Генри сошел вниз, и немного спустя большая рыбина выпрыгнула из воды — это была барракуда. Еще немного спустя Томас Хадсон услышал, как крякнул Антонио, вонзая ей под жабры багор, а потом раздались глухие удары дубины по голове. Он ждал громкого всплеска, когда мертвая рыба будет снова брошена в воду, и смотрел назад, чтобы увидеть, насколько она велика. Но всплеска не было, и тогда он вспомнил, что в этом районе кубинского побережья барракуду употребляют в пищу, и Антонио, должно быть, решил подарить ее служащим маяка. Вдруг снова раздался двукратный крик: «Ры-ыба!» — но на этот раз над поверхностью воды ничего не показалось, только зажужжала разматывающаяся леска. Он выровнял курс и застопорил оба мотора. Потом, видя, что леска продолжает разматываться, выключил один мотор совсем и медленно развернулся по направлению к рыбе.
— Агуха! — закричал помощник. — И здоровенная.
Генри уже выводил рыбу, и вся она видна была за кормой, причудливо вытянутая в длину, с полосами на спине, четко темневшими в синеве прозрачных верхних слоев воды.

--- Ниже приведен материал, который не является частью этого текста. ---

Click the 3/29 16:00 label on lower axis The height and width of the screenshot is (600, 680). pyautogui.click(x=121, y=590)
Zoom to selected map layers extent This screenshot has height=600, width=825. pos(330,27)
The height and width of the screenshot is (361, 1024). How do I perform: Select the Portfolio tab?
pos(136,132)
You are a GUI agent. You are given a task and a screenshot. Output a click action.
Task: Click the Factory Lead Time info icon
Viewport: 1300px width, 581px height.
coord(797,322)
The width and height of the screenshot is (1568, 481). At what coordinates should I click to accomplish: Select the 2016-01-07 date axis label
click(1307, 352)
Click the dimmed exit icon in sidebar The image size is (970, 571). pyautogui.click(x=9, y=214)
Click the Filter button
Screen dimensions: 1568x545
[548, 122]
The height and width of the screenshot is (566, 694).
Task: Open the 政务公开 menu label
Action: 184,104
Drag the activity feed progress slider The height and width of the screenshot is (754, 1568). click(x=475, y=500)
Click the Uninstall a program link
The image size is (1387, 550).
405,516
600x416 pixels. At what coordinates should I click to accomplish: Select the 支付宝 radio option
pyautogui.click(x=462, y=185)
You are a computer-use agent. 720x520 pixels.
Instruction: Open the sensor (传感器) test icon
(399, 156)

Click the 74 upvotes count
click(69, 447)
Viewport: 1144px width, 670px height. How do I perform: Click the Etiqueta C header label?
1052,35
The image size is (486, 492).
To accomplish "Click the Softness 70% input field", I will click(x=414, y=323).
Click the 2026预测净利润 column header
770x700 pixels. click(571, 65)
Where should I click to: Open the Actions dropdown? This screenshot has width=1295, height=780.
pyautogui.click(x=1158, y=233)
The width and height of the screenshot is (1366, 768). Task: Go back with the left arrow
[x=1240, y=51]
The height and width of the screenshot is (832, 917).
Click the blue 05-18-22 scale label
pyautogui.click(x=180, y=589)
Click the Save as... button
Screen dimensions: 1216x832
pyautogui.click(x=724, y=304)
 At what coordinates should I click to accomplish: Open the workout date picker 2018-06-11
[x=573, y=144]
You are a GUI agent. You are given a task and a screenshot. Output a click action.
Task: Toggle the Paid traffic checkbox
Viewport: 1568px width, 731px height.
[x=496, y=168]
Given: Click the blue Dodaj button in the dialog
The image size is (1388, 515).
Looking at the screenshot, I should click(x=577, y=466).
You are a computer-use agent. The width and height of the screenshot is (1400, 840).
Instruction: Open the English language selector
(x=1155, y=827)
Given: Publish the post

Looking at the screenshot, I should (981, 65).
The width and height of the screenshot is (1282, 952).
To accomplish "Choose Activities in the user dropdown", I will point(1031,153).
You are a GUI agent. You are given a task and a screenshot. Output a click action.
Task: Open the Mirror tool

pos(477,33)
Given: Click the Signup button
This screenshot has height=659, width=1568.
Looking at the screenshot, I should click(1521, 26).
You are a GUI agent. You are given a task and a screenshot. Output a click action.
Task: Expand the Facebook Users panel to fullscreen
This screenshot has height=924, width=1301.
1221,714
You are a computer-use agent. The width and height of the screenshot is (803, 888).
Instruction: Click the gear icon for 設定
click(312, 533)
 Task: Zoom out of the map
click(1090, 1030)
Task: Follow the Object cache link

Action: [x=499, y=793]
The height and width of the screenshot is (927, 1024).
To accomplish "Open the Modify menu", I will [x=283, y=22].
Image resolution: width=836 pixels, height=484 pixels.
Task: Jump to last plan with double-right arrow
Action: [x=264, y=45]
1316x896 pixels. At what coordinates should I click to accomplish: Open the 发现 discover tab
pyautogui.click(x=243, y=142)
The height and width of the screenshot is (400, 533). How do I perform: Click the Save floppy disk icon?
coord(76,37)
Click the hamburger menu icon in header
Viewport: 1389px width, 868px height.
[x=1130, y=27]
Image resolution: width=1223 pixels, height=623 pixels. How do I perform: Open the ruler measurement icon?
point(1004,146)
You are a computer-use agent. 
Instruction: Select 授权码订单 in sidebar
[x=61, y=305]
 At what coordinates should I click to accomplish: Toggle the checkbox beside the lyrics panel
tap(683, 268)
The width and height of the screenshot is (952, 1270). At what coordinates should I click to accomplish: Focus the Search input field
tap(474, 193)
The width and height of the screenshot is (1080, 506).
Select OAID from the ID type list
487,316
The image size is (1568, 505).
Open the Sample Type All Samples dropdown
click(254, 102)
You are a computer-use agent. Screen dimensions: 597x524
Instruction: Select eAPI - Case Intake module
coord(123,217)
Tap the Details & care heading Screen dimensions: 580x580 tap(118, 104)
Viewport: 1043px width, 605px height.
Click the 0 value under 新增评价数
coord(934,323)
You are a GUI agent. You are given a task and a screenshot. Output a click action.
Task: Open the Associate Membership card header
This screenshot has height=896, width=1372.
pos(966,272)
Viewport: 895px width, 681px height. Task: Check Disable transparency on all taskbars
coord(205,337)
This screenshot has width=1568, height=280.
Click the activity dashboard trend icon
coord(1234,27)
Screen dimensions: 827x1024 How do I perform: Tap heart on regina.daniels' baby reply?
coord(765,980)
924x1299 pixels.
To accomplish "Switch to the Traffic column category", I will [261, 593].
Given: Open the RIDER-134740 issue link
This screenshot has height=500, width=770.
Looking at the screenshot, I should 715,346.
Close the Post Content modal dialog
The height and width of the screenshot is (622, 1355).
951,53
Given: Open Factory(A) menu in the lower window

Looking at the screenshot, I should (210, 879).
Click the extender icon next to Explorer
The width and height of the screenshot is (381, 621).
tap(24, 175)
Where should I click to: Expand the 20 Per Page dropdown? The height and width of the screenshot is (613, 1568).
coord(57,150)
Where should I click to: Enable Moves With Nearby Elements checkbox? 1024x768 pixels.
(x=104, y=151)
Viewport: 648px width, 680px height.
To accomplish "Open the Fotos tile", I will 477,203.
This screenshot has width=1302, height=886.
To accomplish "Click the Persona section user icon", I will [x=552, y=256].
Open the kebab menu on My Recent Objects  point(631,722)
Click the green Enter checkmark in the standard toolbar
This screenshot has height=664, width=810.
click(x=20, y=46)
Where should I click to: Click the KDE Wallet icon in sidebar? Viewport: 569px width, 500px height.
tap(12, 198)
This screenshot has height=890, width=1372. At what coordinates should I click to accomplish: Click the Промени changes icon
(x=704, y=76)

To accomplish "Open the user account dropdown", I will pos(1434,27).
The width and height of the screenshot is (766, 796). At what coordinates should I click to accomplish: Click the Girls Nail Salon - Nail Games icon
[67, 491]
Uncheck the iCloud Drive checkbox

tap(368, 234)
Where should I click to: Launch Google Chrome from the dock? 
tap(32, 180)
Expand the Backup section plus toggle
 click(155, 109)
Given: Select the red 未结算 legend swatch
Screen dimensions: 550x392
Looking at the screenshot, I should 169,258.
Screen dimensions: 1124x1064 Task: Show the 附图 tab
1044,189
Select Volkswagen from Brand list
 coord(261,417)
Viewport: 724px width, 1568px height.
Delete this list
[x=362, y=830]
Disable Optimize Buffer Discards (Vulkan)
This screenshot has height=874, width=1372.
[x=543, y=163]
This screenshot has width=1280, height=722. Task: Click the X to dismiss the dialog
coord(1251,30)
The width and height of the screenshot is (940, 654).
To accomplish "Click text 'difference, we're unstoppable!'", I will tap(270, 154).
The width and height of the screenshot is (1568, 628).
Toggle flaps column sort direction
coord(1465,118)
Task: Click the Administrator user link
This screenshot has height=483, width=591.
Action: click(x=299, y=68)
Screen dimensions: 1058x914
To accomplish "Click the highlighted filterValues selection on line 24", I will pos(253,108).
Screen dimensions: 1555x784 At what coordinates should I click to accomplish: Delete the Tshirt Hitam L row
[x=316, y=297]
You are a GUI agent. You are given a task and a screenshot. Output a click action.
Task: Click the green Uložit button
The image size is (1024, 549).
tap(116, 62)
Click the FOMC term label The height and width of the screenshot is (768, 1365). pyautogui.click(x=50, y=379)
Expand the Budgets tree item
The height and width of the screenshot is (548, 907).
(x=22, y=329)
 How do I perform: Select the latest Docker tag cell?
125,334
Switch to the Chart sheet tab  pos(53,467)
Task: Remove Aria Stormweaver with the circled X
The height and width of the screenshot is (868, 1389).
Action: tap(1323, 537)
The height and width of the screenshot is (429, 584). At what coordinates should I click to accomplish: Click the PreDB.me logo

Казалось, ее уже можно достать багром, но тут она вдруг дернула головой и, круто рванувшись вглубь, мгновенно исчезла из виду.
— Всегда они пытаются спастись таким рывком, — сказал Ара. — А быстрая как пуля.
Но Генри очень скоро снова подвел рыбу к корме, и они увидели сверху, как забагрили и втащили на борт тугую, подрагивавшую тушу. Полосы у нее на спине ярко синели, челюсти, острые, как ножи, раскрывались и закрывались с ненужной теперь судорожной четкостью. Антонио уложил ее вдоль кормы, и она забила хвостом по дощатому настилу.
— Quo peto mas hermoso! 117— сказал Ара.
— Да, хороша агуха, — согласился Томас Хадсон. — По если так будет продолжаться, мы отсюда до полудня не уйдем. Пусть удочки остаются, а поводки нужно снять, — сказал он помощнику. Он снова развернулся и, наверстывая потерянное время, но при этом стараясь, чтобы все выглядело так, будто они по-прежнему заняты рыбной ловлей, взял курс на каменистую оконечность мыса, где стоял маяк.